For the benefit of readers following this discussion, I just had an Aha! moment coming to understand the knowledge that @crustchow was trying to convey.

What he was alluding to was the heat losses in the transformer and how much to derate the power loading on the transformer when using a reservoir capacitor as filter.

If we were to omit the filter capacitor, the current through the transformer, rectifiers and load follows the expected half sine wave.



When the reservoir capacitor is added, the current waveform changes dramatically because the diodes conduct for only a fraction of the cycle.



The peak value of the diode current increases multiple times greater than the average current.

I have performed this experiment and observed the shape of the current pulse as the capacitance is increased. Interestingly, the ON period stays the same and so does the peak amplitude. What does change is the shape of the pulse. It is as if the transformer reaches a point of saturation and the current pulse spends more time at higher values.

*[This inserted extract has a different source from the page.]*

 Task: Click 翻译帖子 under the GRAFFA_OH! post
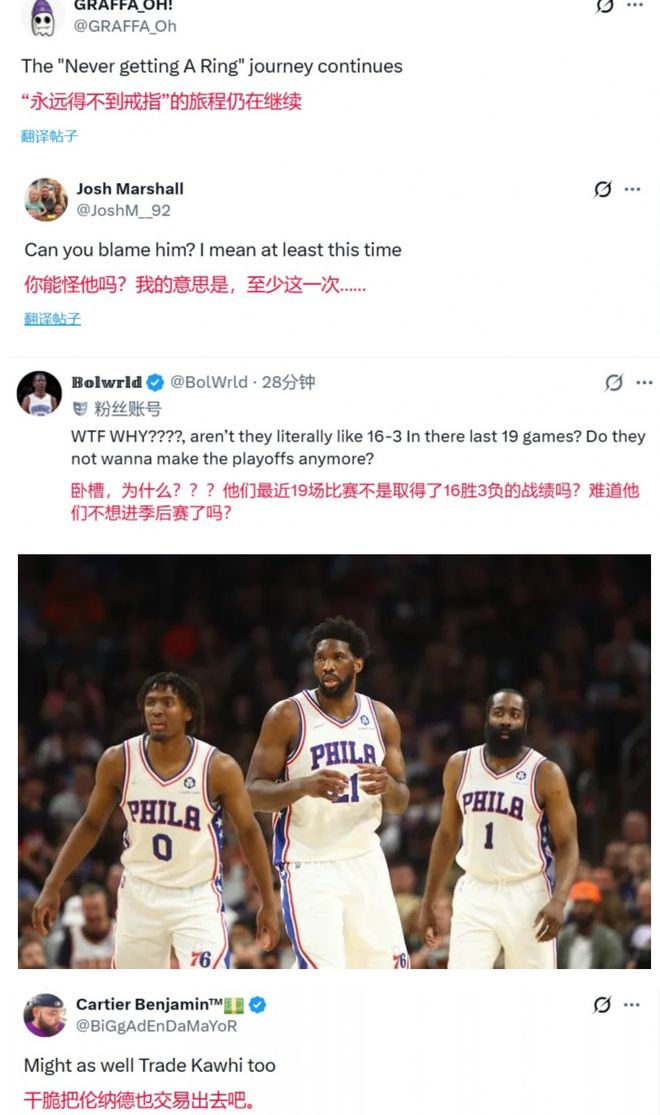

Power loss in the transformer is directly proportional to the square of the current.
Hence, more power is lost owning to resistive heating at high peak currents.

The conclusion is to derate the transformer power rating to about half the stated values when using a capacitor filter.

 

Mr. Crutschow, please remember the duty cycle also is in effect here. A million amps at 1 uSEC will heat the same as 1 amp at 1 sec.
Even though the current is 1.7 times the average, the time is much shorter so the heating effect is likewise shorter. Indeed, it will calculate out to be exactly what the formula says when the effective duty cycle is included!
The place where the peak current is serious is where it drives the core of the transformer into saturation. All bets are off then, and the heating can easily overheat the transformer. The example from the fellow that built up the circuit shows that the transformer was not driven to saturation so it didn't tend to overheat.
Grizzley, also look up the national LM350 and consider using that instead of the power transistor. They are available on ebay for under 3 bucks and are a very good regulator. The same heatsink considerations are of course necessary.

 

This was part of lab report paper originating from the U of Maryland, unfortunately I no longer have the complete report, but this section shows some detail on the effects of transformer size when increasing Capacitor value in order to reduce ripple for a certain load.
Max.

 

please remember the duty cycle also is in effect here. A million amps at 1 uSEC will heat the same as 1 amp at 1 sec.
Even though the current is 1.7 times the average, the time is much shorter so the heating effect is likewise shorter. Indeed, it will calculate out to be exactly what the formula says when the effective duty cycle is included!

What formula?

The place where the peak current is serious is where it drives the core of the transformer into saturation.

A normal power transformer does not saturate due to high currents, it saturates due to a high input voltage.